The lines you return should be those containing the string "Open", taken from the data below.

--- Materials provided Enclosed Below ---

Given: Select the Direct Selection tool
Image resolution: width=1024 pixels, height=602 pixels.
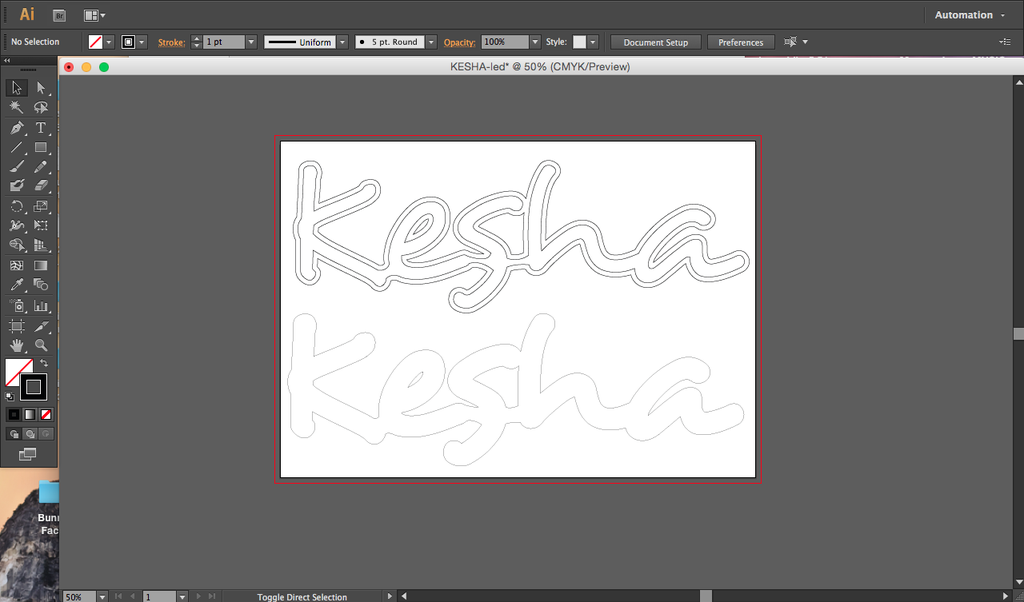Looking at the screenshot, I should pyautogui.click(x=40, y=87).
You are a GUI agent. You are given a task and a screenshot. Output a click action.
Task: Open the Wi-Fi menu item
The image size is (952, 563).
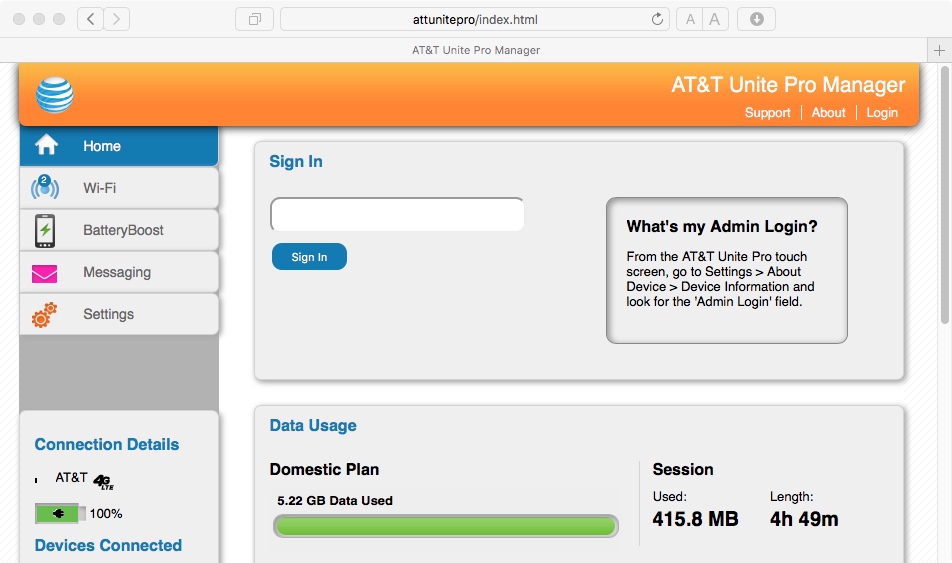click(100, 188)
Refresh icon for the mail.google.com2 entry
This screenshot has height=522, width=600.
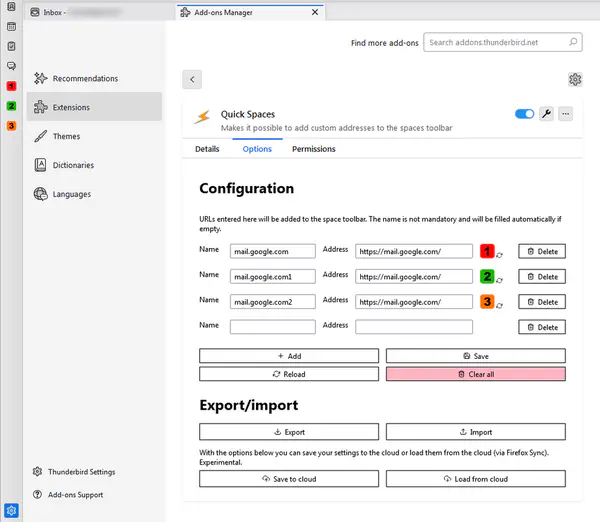click(x=500, y=306)
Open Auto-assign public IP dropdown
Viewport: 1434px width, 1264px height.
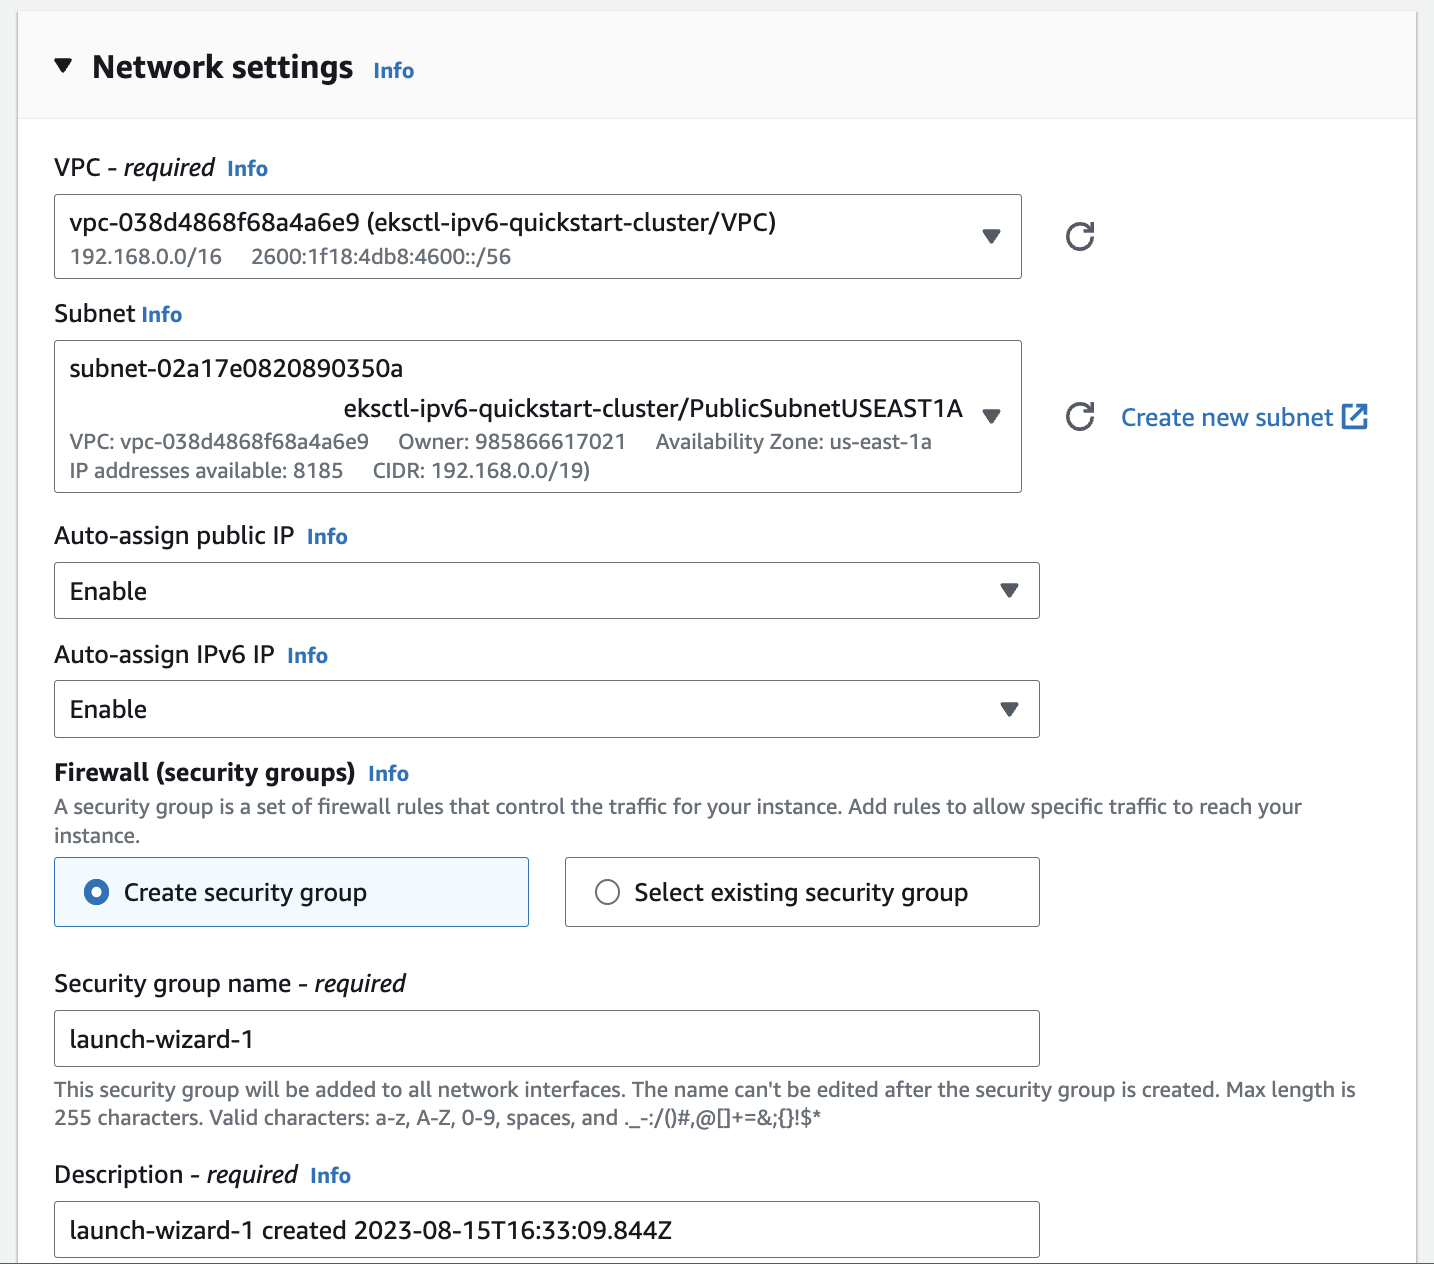coord(547,590)
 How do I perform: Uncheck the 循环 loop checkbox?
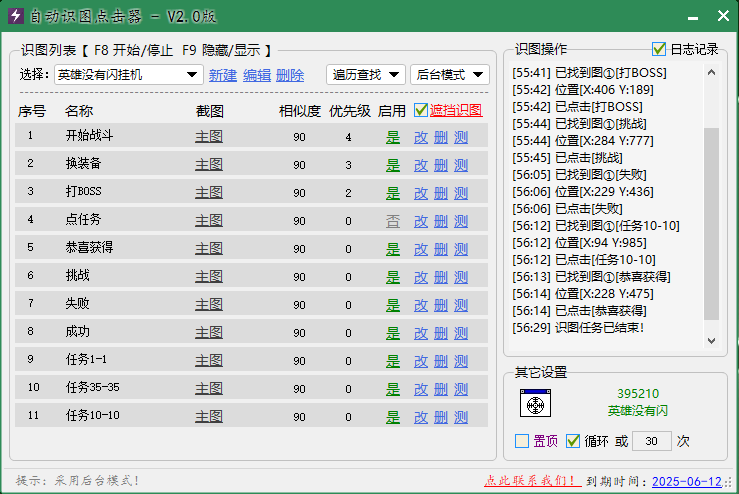(x=573, y=441)

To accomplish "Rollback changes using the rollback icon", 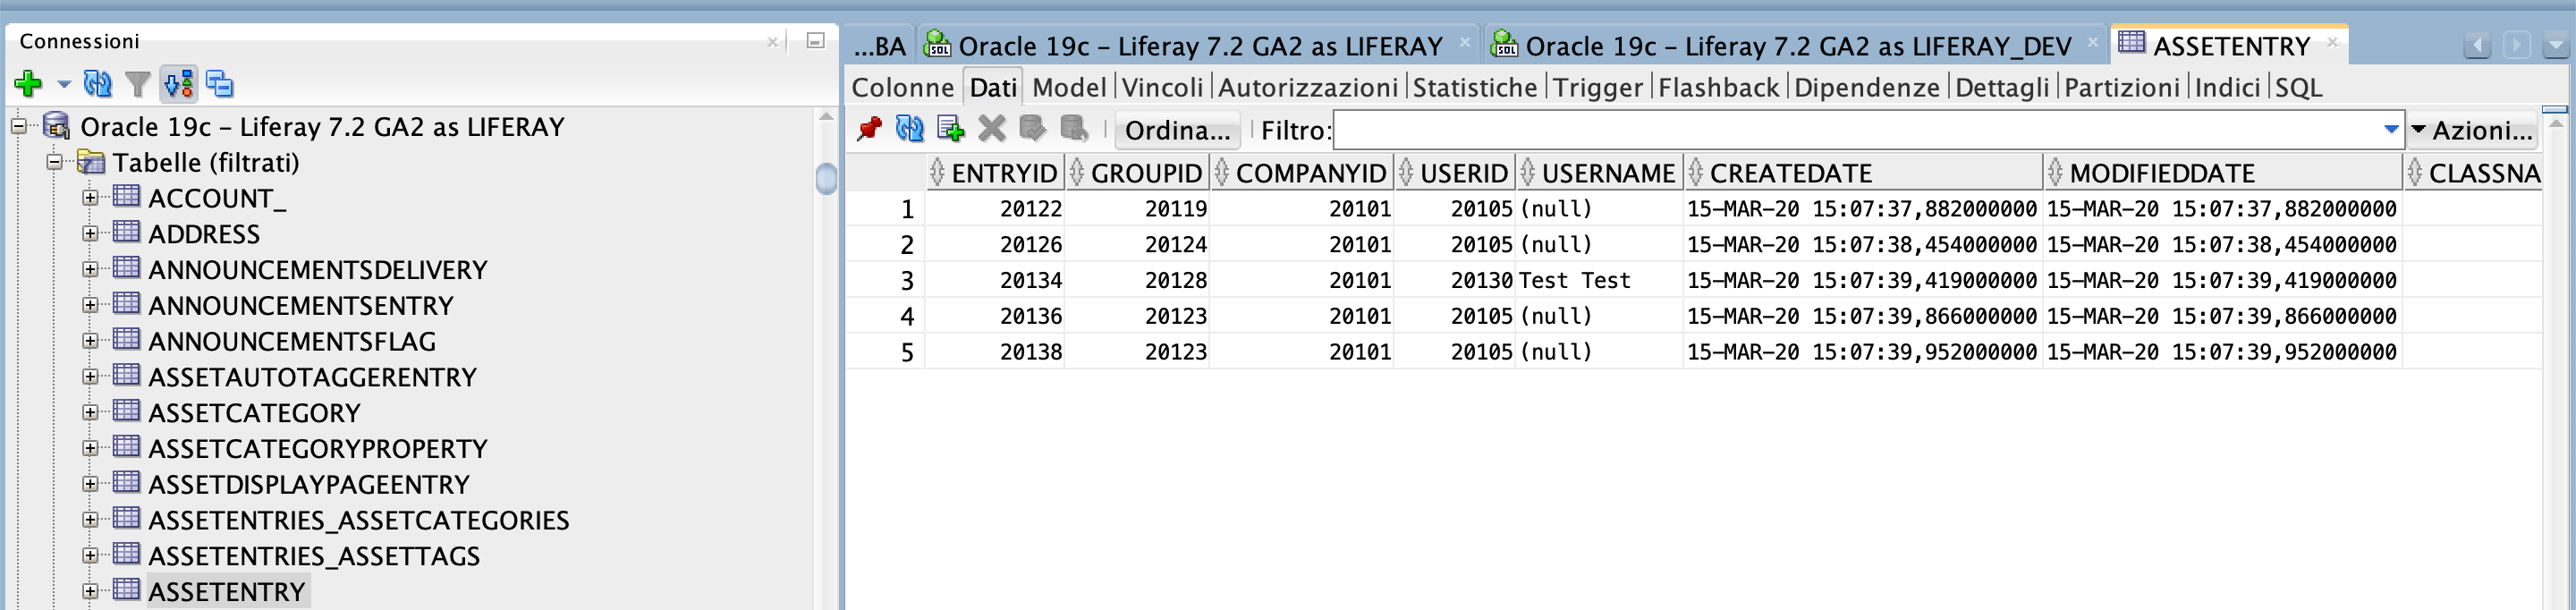I will pos(1074,129).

--- End of Enclosed Materials provided ---

#### [Reply to the task]
Task: Open the Wi-Fi menu item
Open Auto-assign public IP dropdown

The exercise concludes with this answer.